Revenue Growth Moves at a Slow Pace
During FY25, Bewakoof recorded operating revenue of ₹173 crore, growing 7.5% from ₹161 crore reported in FY24. The company continues to earn revenue mainly through the sale of its clothing and lifestyle products such as T-shirts, hoodies, bags, and accessories. These products remain popular among urban youth who look for casual and expressive fashion at affordable prices.
The company reported gross sales of ₹264 crore during the period. After accounting for customer returns worth ₹67 crore, the net revenue reflected a return rate of approximately 25%. This marks an improvement from the previous year, where returns stood close to 30%. The decline in return rate suggests better product fit, customer satisfaction, and improved inventory planning, which are crucial factors for any fashion-led D2C brand operating online.

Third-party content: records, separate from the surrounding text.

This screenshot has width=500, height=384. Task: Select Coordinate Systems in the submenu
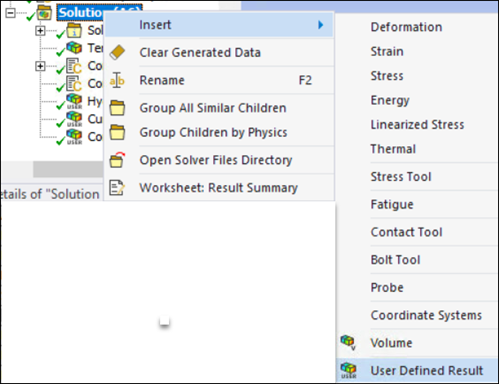coord(426,315)
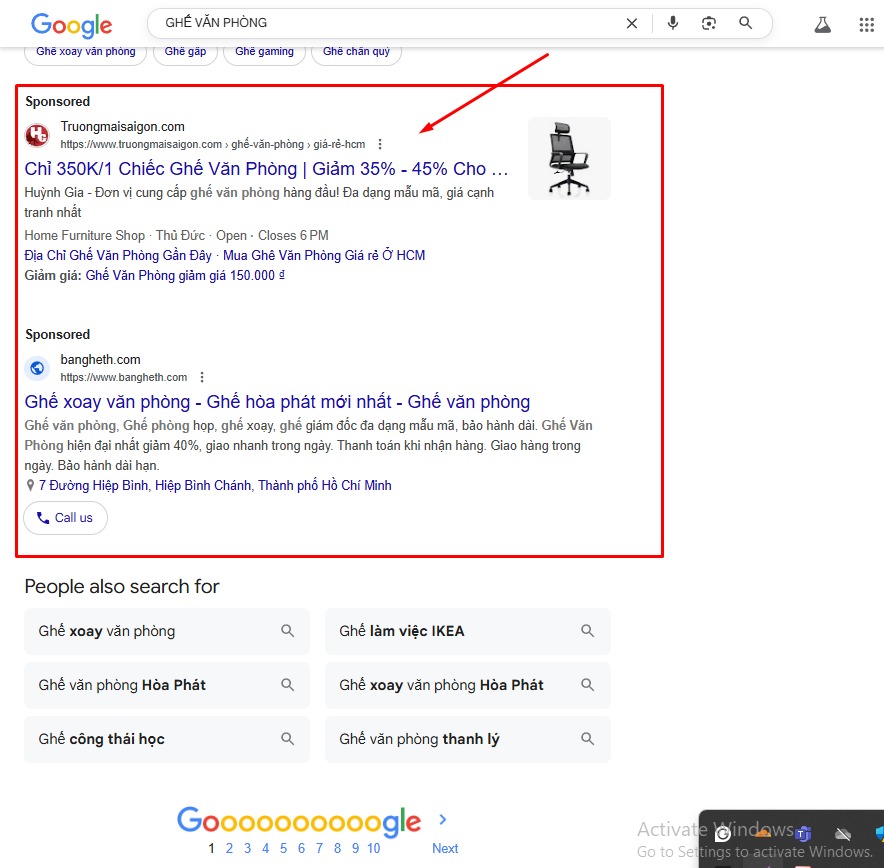884x868 pixels.
Task: Open three-dot menu for Truongmaisaigon ad
Action: 380,144
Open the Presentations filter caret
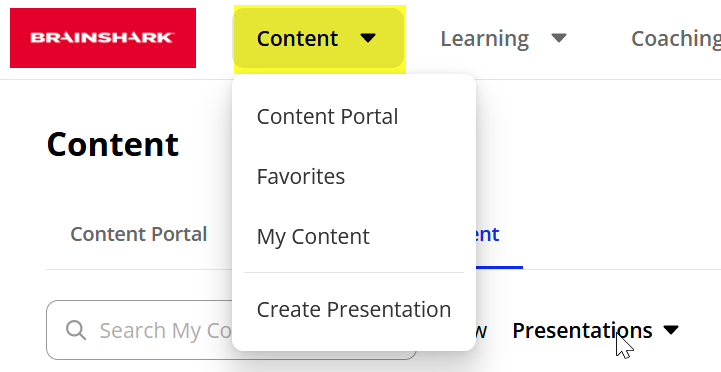 pyautogui.click(x=671, y=330)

Optimizing Cost Structures to Reduce Pressure
Bewakoof’s biggest improvement came from its ability to bring down its overall costs. The cost of procurement, which forms the core of its business expenses, remained stable. Employee-related costs showed a major decline, dropping nearly 40% to ₹26 crore in FY25. This indicates a leaner organizational structure and possibly a stronger focus on operational efficiency.

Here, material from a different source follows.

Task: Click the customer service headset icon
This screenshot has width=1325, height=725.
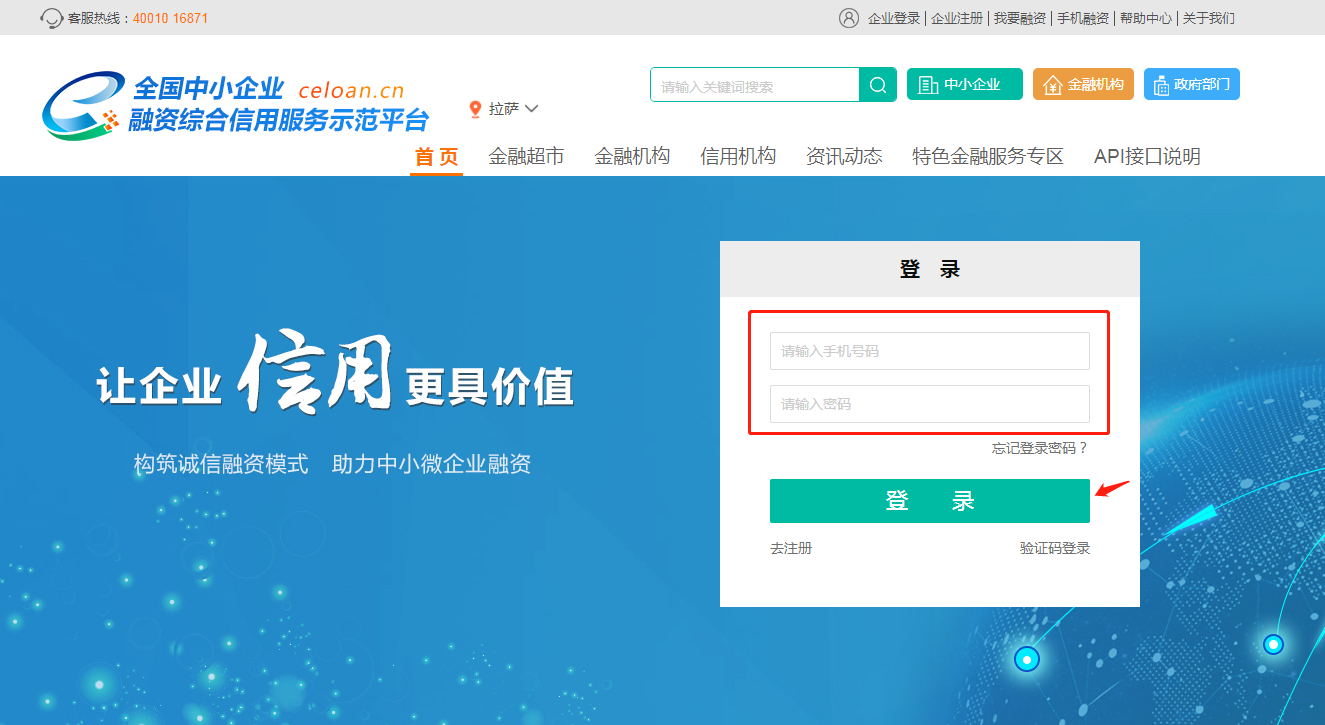Action: click(52, 18)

The company continued investing in advertising and brand visibility, spending ₹49 crore, slightly higher than the previous year. Transportation and handling expenses rose to ₹35 crore, reflecting the growth in shipping and logistics needs of an online-first company. However, despite these increases, overall spending declined. Total expenses dropped from ₹265 crore in FY24 to ₹248 crore in FY25, representing a 6.4% reduction. This cost-focused approach played a key role in strengthening the company’s financial position.

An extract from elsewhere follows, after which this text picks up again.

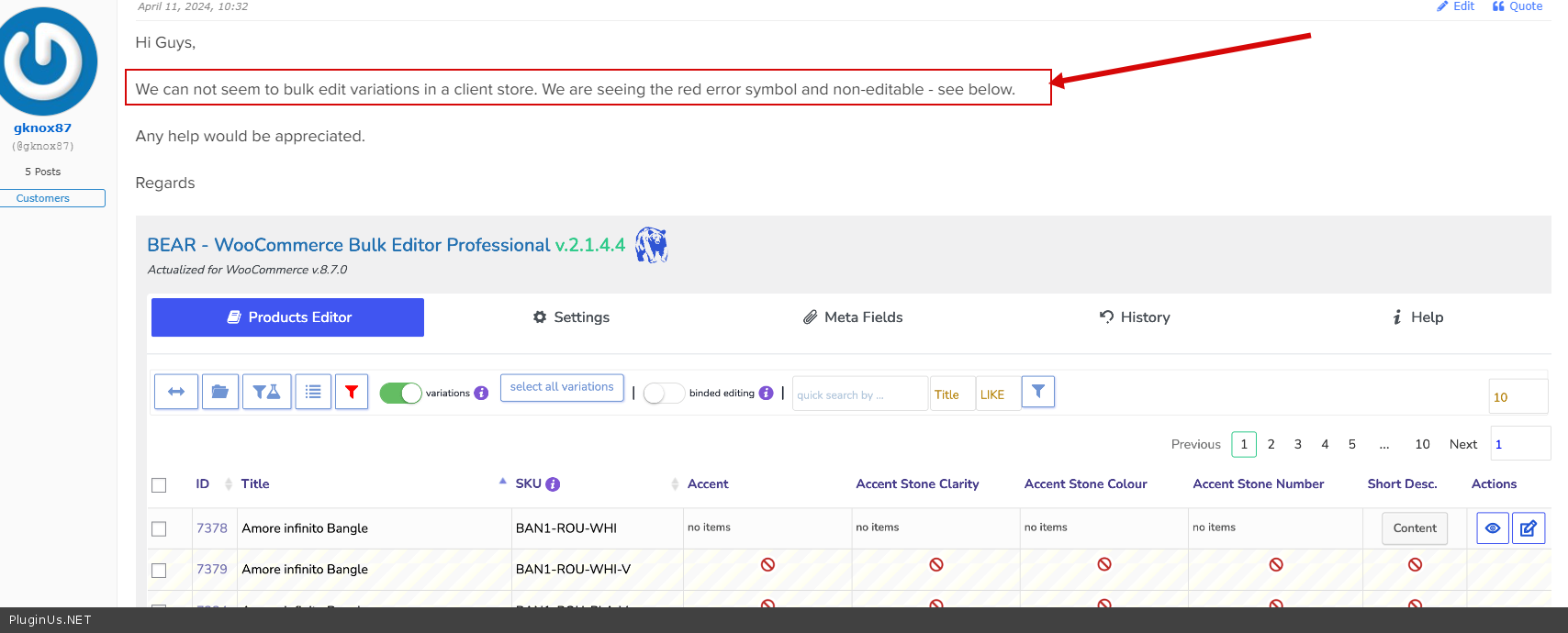Click the red filter reset icon
The height and width of the screenshot is (633, 1568).
tap(352, 392)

Losses Narrow as Efficiency Improves
Reduced expenditure directly helped the company lower its net losses. Bewakoof’s losses decreased from ₹103 crore in FY24 to ₹73 crore in FY25, marking a 29% improvement. On a per unit level, the brand spent ₹1.43 to earn ₹1 in FY25, compared to ₹1.65 in the previous year. This improvement shows better cost efficiency, more controlled spending, and disciplined scaling.
The Road Ahead for Bewakoof
While Bewakoof has taken positive steps, its journey toward full recovery is still ongoing. The brand operates in a highly competitive online fashion market, where pricing pressure and customer expectations continue to be challenging. However, the reduced losses, better inventory control, and steady revenue growth indicate that the company is moving in a healthier direction. If this momentum continues, Bewakoof may be able to rebuild its growth curve and return to its earlier scale in the coming years.